Saved data entries

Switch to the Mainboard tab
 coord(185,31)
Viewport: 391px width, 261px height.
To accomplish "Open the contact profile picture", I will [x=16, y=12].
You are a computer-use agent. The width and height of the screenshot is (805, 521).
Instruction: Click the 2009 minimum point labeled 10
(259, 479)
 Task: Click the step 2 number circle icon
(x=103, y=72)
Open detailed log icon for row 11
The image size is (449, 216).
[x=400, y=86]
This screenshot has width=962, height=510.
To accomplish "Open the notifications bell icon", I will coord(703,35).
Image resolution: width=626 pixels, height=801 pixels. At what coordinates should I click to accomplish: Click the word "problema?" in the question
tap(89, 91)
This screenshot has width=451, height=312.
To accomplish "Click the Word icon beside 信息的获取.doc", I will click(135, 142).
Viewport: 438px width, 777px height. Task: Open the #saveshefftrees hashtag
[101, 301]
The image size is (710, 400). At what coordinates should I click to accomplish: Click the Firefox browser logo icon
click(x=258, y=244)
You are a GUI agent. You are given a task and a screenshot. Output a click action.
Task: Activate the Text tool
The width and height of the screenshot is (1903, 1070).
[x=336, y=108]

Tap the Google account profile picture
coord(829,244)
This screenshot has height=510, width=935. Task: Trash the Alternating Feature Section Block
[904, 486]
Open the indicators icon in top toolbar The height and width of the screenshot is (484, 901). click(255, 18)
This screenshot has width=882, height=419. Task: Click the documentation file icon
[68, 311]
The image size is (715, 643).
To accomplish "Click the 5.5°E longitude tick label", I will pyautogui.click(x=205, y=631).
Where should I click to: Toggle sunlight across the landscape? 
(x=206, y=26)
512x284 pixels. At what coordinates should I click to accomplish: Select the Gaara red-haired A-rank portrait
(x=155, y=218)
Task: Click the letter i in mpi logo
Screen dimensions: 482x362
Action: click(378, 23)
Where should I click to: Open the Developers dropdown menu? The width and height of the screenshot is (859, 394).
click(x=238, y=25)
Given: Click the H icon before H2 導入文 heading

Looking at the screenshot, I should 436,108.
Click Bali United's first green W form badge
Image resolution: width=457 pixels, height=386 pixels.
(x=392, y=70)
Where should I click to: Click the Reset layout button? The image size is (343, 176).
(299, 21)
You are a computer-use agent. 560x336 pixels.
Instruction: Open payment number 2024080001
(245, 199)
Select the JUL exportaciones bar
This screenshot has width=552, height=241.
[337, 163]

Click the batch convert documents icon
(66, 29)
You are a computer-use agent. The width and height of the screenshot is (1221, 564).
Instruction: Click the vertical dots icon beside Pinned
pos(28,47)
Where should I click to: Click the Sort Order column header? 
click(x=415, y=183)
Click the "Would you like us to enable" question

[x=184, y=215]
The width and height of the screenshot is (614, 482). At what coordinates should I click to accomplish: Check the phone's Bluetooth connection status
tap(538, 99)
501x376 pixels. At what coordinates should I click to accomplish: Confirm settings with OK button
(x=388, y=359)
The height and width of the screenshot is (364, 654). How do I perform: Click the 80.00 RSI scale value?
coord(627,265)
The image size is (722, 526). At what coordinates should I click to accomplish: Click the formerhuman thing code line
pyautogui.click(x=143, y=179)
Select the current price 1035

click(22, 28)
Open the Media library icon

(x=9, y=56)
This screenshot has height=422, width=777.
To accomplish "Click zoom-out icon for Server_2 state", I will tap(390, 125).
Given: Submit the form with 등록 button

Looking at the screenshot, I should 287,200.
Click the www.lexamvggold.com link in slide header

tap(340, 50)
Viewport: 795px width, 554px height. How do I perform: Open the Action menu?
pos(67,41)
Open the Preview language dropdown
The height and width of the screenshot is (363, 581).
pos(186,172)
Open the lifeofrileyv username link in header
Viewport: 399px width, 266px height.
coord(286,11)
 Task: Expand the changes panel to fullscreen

Assignment: Return each line above precisely as written.

Answer space:
Switch to the Mainboard tab
 coord(185,31)
Viewport: 391px width, 261px height.
To accomplish "Open the contact profile picture", I will [x=16, y=12].
You are a computer-use agent. The width and height of the screenshot is (805, 521).
Instruction: Click the 2009 minimum point labeled 10
(259, 479)
 Task: Click the step 2 number circle icon
(x=103, y=72)
Open detailed log icon for row 11
The image size is (449, 216).
[x=400, y=86]
This screenshot has width=962, height=510.
To accomplish "Open the notifications bell icon", I will coord(703,35).
Image resolution: width=626 pixels, height=801 pixels. At what coordinates should I click to accomplish: Click the word "problema?" in the question
tap(89, 91)
This screenshot has width=451, height=312.
To accomplish "Click the Word icon beside 信息的获取.doc", I will click(135, 142).
Viewport: 438px width, 777px height. Task: Open the #saveshefftrees hashtag
[101, 301]
The image size is (710, 400). At what coordinates should I click to accomplish: Click the Firefox browser logo icon
click(x=258, y=244)
You are a GUI agent. You are given a task and a screenshot. Output a click action.
Task: Activate the Text tool
The width and height of the screenshot is (1903, 1070).
[x=336, y=108]

Tap the Google account profile picture
coord(829,244)
This screenshot has height=510, width=935. Task: Trash the Alternating Feature Section Block
[904, 486]
Open the indicators icon in top toolbar The height and width of the screenshot is (484, 901). click(255, 18)
This screenshot has width=882, height=419. Task: Click the documentation file icon
[68, 311]
The image size is (715, 643).
To accomplish "Click the 5.5°E longitude tick label", I will pyautogui.click(x=205, y=631).
Where should I click to: Toggle sunlight across the landscape? 
(x=206, y=26)
512x284 pixels. At what coordinates should I click to accomplish: Select the Gaara red-haired A-rank portrait
(x=155, y=218)
Task: Click the letter i in mpi logo
Screen dimensions: 482x362
Action: click(378, 23)
Where should I click to: Open the Developers dropdown menu? The width and height of the screenshot is (859, 394).
click(x=238, y=25)
Given: Click the H icon before H2 導入文 heading

Looking at the screenshot, I should 436,108.
Click Bali United's first green W form badge
Image resolution: width=457 pixels, height=386 pixels.
(x=392, y=70)
Where should I click to: Click the Reset layout button? The image size is (343, 176).
(299, 21)
You are a computer-use agent. 560x336 pixels.
Instruction: Open payment number 2024080001
(245, 199)
Select the JUL exportaciones bar
This screenshot has width=552, height=241.
[337, 163]

Click the batch convert documents icon
(66, 29)
You are a computer-use agent. The width and height of the screenshot is (1221, 564).
Instruction: Click the vertical dots icon beside Pinned
pos(28,47)
Where should I click to: Click the Sort Order column header? 
click(x=415, y=183)
Click the "Would you like us to enable" question

[x=184, y=215]
The width and height of the screenshot is (614, 482). At what coordinates should I click to accomplish: Check the phone's Bluetooth connection status
tap(538, 99)
501x376 pixels. At what coordinates should I click to accomplish: Confirm settings with OK button
(x=388, y=359)
The height and width of the screenshot is (364, 654). How do I perform: Click the 80.00 RSI scale value?
coord(627,265)
The image size is (722, 526). At what coordinates should I click to accomplish: Click the formerhuman thing code line
pyautogui.click(x=143, y=179)
Select the current price 1035

click(22, 28)
Open the Media library icon

(x=9, y=56)
This screenshot has height=422, width=777.
To accomplish "Click zoom-out icon for Server_2 state", I will tap(390, 125).
Given: Submit the form with 등록 button

Looking at the screenshot, I should 287,200.
Click the www.lexamvggold.com link in slide header

tap(340, 50)
Viewport: 795px width, 554px height. How do I perform: Open the Action menu?
pos(67,41)
Open the Preview language dropdown
The height and width of the screenshot is (363, 581).
pos(186,172)
Open the lifeofrileyv username link in header
Viewport: 399px width, 266px height.
coord(286,11)
 Task: Expand the changes panel to fullscreen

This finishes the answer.